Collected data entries
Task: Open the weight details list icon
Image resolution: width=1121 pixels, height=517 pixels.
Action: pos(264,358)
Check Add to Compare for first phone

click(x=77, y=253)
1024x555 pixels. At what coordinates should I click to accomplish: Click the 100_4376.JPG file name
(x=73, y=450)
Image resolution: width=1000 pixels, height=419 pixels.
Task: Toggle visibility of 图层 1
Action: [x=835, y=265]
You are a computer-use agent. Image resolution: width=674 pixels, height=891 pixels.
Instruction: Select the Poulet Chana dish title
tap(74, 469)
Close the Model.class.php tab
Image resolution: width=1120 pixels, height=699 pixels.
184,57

_Problem statement_:
Lines from the one holding "Instruction: Select the" to the last line of the records: return these exactly, and only these.

_Written reply_:
Instruction: Select the Poulet Chana dish title
tap(74, 469)
Close the Model.class.php tab
Image resolution: width=1120 pixels, height=699 pixels.
184,57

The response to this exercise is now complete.